Stored data entries:
----------

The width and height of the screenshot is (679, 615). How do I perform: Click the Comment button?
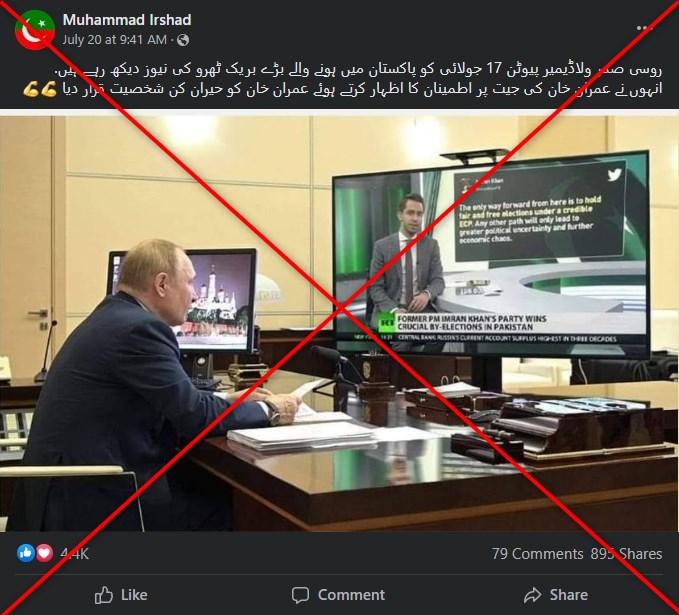tap(338, 595)
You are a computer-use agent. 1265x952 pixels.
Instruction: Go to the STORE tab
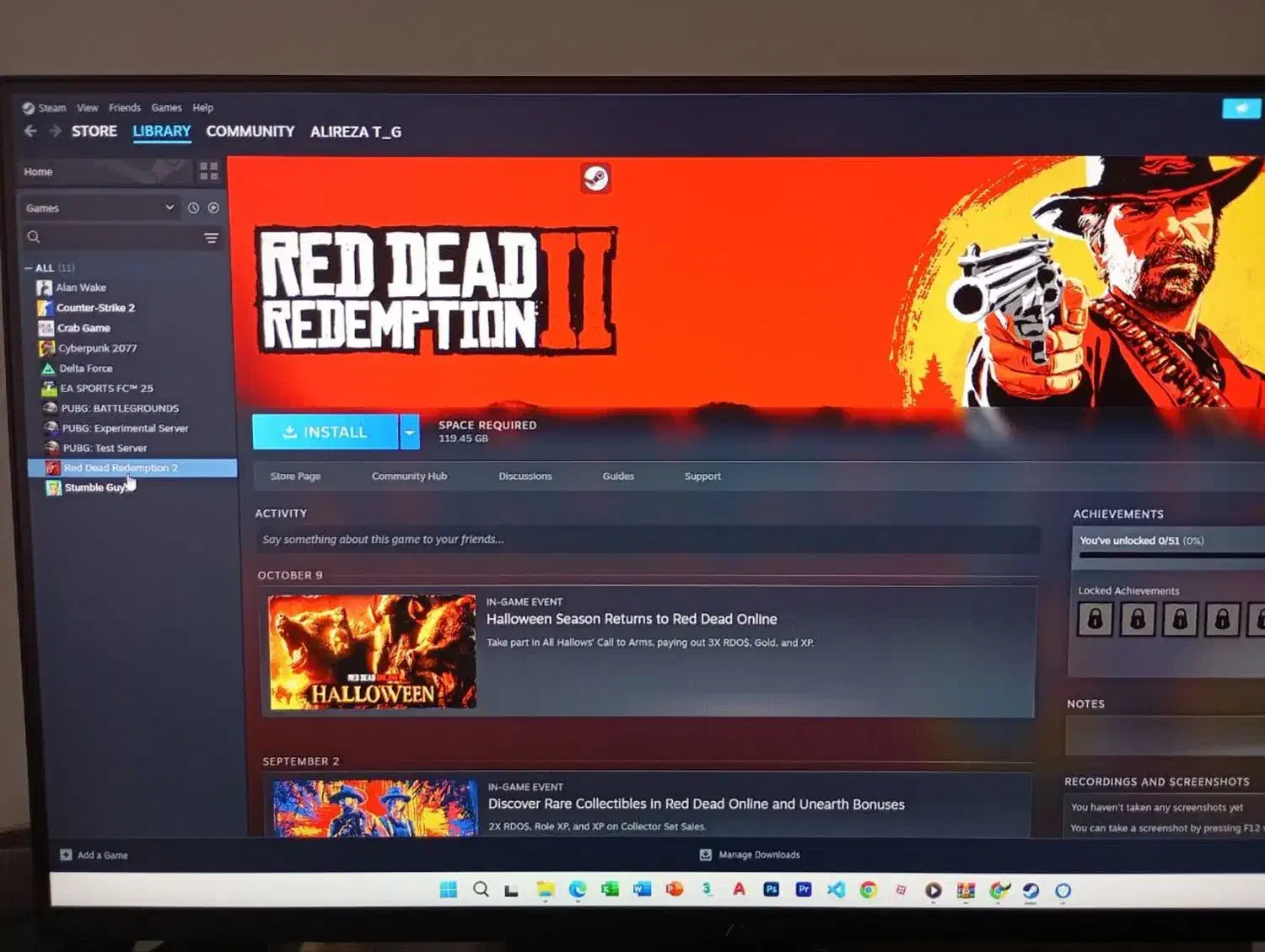point(94,132)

----------

◆ TASK STATEMENT: Set down the entries above exactly, and keep every picture out of your copy.

◆ ANSWER AREA:
The width and height of the screenshot is (679, 615). How do I perform: Click the Comment button?
tap(338, 595)
You are a computer-use agent. 1265x952 pixels.
Instruction: Go to the STORE tab
point(94,132)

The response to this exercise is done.